Cocción de las graffe. Preparamos un bol grande con azúcar granulada. Ayudándonos con unas tijeras, cortamos el papel de horno alrededor de las graffe, formando cuadrados; de esta manera podremos levantarlas y freírlas una a una sin problemas y sin que, eventualmente, se peguen a las manos.
Calentamos bien el aceite en una cacerola de bordes altos y comenzamos a freír las graffe directamente en su cuadrado de papel de horno, que se desprenderá tan pronto como entre en contacto con el aceite caliente. Nuestros dulces deben volverse dorados por ambos lados (unos 2/3 minutos), por lo que debemos voltearlos en el aceite varias veces con dos cucharas.
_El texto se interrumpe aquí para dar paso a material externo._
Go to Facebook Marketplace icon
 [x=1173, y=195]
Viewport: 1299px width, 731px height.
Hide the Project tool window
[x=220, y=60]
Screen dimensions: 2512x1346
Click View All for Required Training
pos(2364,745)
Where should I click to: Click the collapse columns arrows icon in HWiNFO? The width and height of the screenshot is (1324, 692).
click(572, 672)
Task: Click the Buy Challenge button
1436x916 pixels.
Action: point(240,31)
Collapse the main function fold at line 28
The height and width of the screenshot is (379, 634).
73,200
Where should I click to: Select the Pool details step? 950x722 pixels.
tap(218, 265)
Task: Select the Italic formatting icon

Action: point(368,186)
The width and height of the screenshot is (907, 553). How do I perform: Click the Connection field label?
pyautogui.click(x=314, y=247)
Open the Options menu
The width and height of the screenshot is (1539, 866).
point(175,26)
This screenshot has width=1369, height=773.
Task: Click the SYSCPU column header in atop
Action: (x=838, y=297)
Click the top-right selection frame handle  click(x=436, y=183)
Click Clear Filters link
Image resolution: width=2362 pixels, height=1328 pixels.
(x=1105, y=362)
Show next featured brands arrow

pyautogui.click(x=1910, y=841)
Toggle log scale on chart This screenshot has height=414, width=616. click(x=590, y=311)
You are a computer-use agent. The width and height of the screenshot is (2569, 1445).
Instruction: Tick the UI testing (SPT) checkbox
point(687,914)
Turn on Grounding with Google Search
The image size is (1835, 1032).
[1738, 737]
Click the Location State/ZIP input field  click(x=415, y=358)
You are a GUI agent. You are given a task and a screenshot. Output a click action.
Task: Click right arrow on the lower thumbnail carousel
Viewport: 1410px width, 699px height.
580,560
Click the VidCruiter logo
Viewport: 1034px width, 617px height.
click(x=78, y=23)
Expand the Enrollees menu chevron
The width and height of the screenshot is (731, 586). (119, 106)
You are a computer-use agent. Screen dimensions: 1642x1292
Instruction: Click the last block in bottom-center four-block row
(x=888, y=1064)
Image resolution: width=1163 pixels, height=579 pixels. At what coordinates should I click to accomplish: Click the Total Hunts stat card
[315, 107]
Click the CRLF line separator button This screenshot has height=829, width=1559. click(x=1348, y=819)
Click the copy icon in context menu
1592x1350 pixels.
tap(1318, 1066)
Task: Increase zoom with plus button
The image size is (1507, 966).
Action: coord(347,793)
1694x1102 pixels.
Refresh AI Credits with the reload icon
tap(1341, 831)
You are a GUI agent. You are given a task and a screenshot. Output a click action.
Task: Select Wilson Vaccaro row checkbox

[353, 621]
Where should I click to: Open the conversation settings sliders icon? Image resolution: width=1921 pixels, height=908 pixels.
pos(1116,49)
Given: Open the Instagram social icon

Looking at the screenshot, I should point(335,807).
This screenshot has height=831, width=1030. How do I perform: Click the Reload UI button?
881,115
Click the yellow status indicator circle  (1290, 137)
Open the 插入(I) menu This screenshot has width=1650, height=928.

No pongamos a freír demasiadas graffe juntas, porque bajaríamos la temperatura del aceite, arruinando el resultado final.
Tan pronto como estén listas, doradas y esponjosas, las escurrimos bien del aceite, las pasamos inmediatamente por el azúcar y luego las colocamos en el plato de servir. Es importante que las graffe se pasen por el azúcar justo después de sacarlas del aceite.
Sobre el azúcar.
El azúcar granulada absorberá, después de un tiempo, la humedad y el aceite superficial de las graffe fritas, por lo que ya no se pegará a nuestros dulces. Por lo tanto, recomiendo poner poco azúcar en el bol y añadir un poco, de vez en cuando, solo cuando sea necesario, para evitar desperdicios.
Congelación de las graffe
También podemos congelar nuestras graffe antes de dejarlas leudar; de esta forma podremos tenerlas listas para cualquier ocasión.
Colocamos las graffe, ya formadas, una al lado de la otra en una bandeja cubierta con papel de horno. Cubrimos muy bien la bandeja con film transparente y la ponemos en el congelador. Cuando estén perfectamente congeladas, las transferiremos a una bolsa grande para alimentos y las dejaremos en el congelador. Cuando las necesitemos, las descongelaremos primero en la nevera y luego a temperatura ambiente para dejarlas leudar.